Compiling on a cluster
Overview
Teaching: 15 min
Exercises: 5 minQuestions
How do I compile C and FORTRAN programs?
What compilers can I use?
Objectives
Be able to compile a basic C or FORTRAN program
An important note
Please see the section called Setup for the demo files for this workshop.
What Is A Compiled Language
A compiled language is one which requires a program called a compiler to
convert human readable instructions into machine code that the
computer can directly understand. Some popular compiled languages are
C
, C++
, and FORTRAN
.
After the program source code is compiled once, it doesn’t need to be compiled again until the program is changed – the computer can now very quickly load up the program and run the instructions as many times as we would like it to.
There is another type of programming language called an interpreted language.
With these languages, there is a program called an interpreter that loads
and executes the source code of the program everytime you run it
(usually one line at a time). Examples of popular interpreted languages are
Python
, Javascript
and Ruby
.
Why Use A Compiled Language?
The one obvious reason is speed – the machine code generated by a compiler runs a lot faster than source code that needs to be fed into an interpreter at run time, one line at a time.
Compiled languages also allow for tighter, more efficient memory management. You can create for your program exactly as much memory as you need. But you also have the power to shoot yourself in the foot – you also must clean up the memory you create to be efficient (but you don’t have to worry about cleaning it up when the program ends, the operating system will do this for you.)
Compilers can (often automatically) optimize the machine code generated to access special instructions of the chip you are running on to make your code run even faster. They can even reorder and rethink pieces of code to manage memory more efficiently.
Why Not Use A Compiled Language?
Compiled languages are harder to program, mostly due to the memory management required. For example, you will need to define the type of every variable you declare (e.g. character, integer, floating-point number). With most interpreted languages, you usually don’t have to worry about this.
Machine code generated by a compiler on one system is not guaranteed to run on another computer – the CPU chip features will sometimes be different between systems, so the compiled code won’t run. Even source code may need to be altered between different operating systems/CPU architectures/compilers. In general, interpreted code is very portable, and just runs the same on different systems.
Setting up the environment to compile programs
The Intel compiler is licensed on all of the Compute Canada clusters, and it is the preferred compiler to use. This is because Intel designed the CPU chips in our cluster, so their compilers will create better optimized code to run on these chips.
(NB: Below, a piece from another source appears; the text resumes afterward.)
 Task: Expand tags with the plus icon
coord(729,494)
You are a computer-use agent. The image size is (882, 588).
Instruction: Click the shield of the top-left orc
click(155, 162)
We do not have a license for the Intel
Compiler on our training cluster, so we need to use the free compiler gcc
.
In order to use the compiler, we need to load into our work environment:
module load gcc
We can also add this to the file .bashrc
in our home directory so that when the
right compiler is chosen everytime we login.
Compiling our first C program
Now that we have a compiler loaded, lets compile a simple C program
gcc -o hello hello.c
Note: on a cluster with the Intel compiler installed, we could compile the same program using:
icc -o hello hello.c
Running our compiled C program
We can run the program with:
./hello
Hello World
Notice that we didn’t just type hello
to run our new program. Here that the dot (.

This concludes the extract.